Come scrisse Walter Tobagi, “Il primo miracolo di Zaccagnini è stato di restituire fiducia a un partito che sembrava destinato al naufragio: l’onesto Zaccagnini, il segretario dalla faccia pulita, il simbolo dell’antipotere che entusiasma le folle, parla ai giovani, risveglia l’anima popolare del partito” (Corriere della Sera – 16 gennaio 1980).
Benigno Zaccagnini era un uomo mite e sorridente, capace di ascolto, timido nell’esporre pensieri forti e fermi, aveva occhi che guardano lontano e un’umanità fatta di salde certezze, ma anche di necessari dubbi; cristiano impegnato in politica “a causa della fede, ma non in nome della fede”, come amava ripetere, interpretava una coraggiosa laicità, nutrita di profonda spiritualità cristiana, mai però esibita.
Il Cardinal Tonini, qualche tempo fa, volendo riassumere con poche parole il pensiero di Zac disse: “Ecco cosa significa, in politica, darsi un’anima”.
Forse perché anche lui ricordava un particolare episodio: “Tu sei Zaccagnini?” gli chiese un giorno Papa Giovanni XXIII. Non ebbe il tempo di rispondere e si sentì subito aggiungere: “Ho sentito parlare molto di te. Capisco perché: la tua faccia è come la tua anima”.
Il suo volto, in effetti, conteneva ed esprimeva il suo grande carisma: vi si coglieva l’autenticità della persona, la verità e l’unità del suo dire con il suo pensare e il suo essere.
È stato il simbolo vivo di una speranza, di una resurrezione possibile; con la disarmante semplicità delle sue parole, non ha mai cercato il consenso fine a se stesso; sentiva una preoccupazione sincera per il destino della comunità; sempre leale con gli alleati di governo, e costantemente attento alle novità emergenti dalla società civile, si è rivelato ben presto anche un politico innovatore e coraggioso.

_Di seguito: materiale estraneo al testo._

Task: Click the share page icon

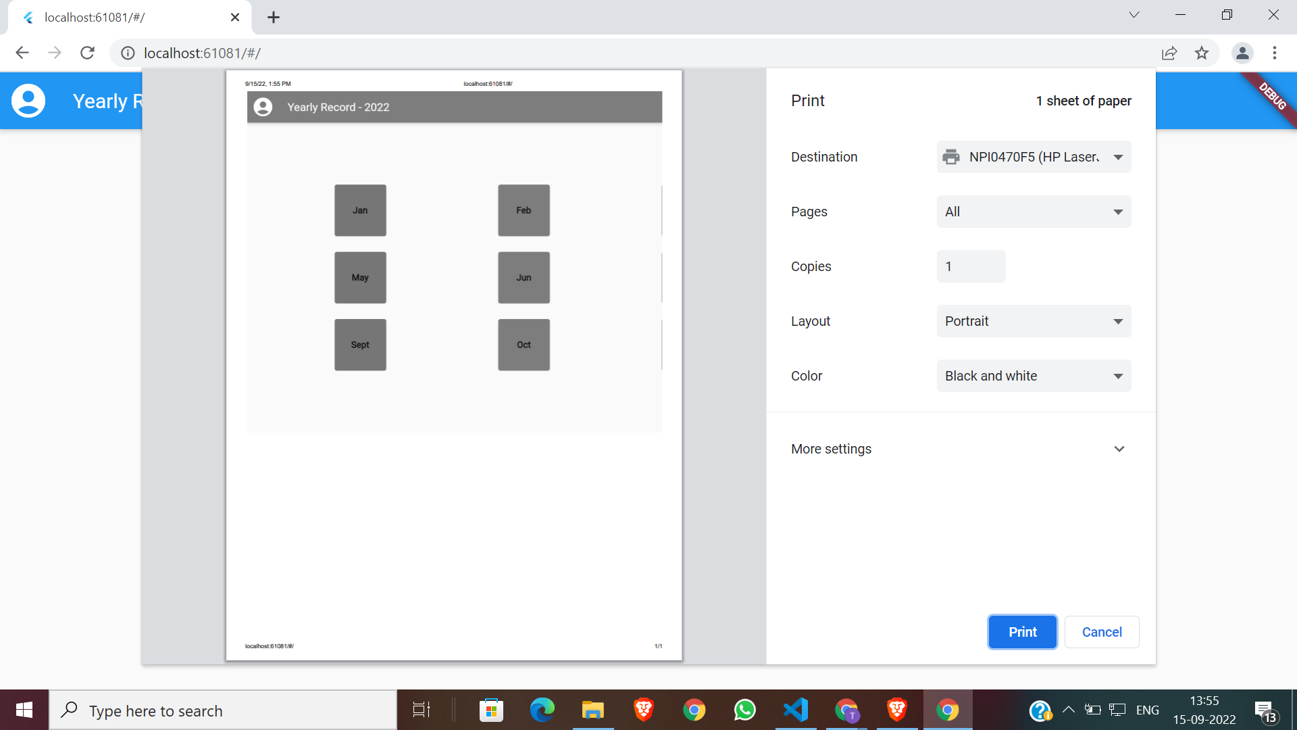Action: click(1169, 53)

Quella sua testimonianza, lunga tutta la sua esistenza umana, interpella anche noi, ci provoca, ci chiede conto, ci obbliga a riflettere su ciò che la politica può e deve essere: uno strumento al servizio del bene comune, ma anche uno sguardo sul futuro, capace di delineare solide prospettive per i nostri giovani e ridare speranza alle nostre comunità.
Oggi, come allora, il nostro Paese sta vivendo un periodo difficilissimo, e i Partiti e la Politica hanno perso quel ruolo e quella credibilità che furono affidati loro proprio dai fondatori della democrazia e della nostra Costituzione; una crisi che sembra senza ritorno.
“Sl’è nota us farà dè” ripeteva spesso Zac in dialetto romagnolo, negli anni del terrorismo, ricordando un motto della Resistenza.
Impegnarsi perché “si faccia presto giorno” è il modo migliore per ricordarlo.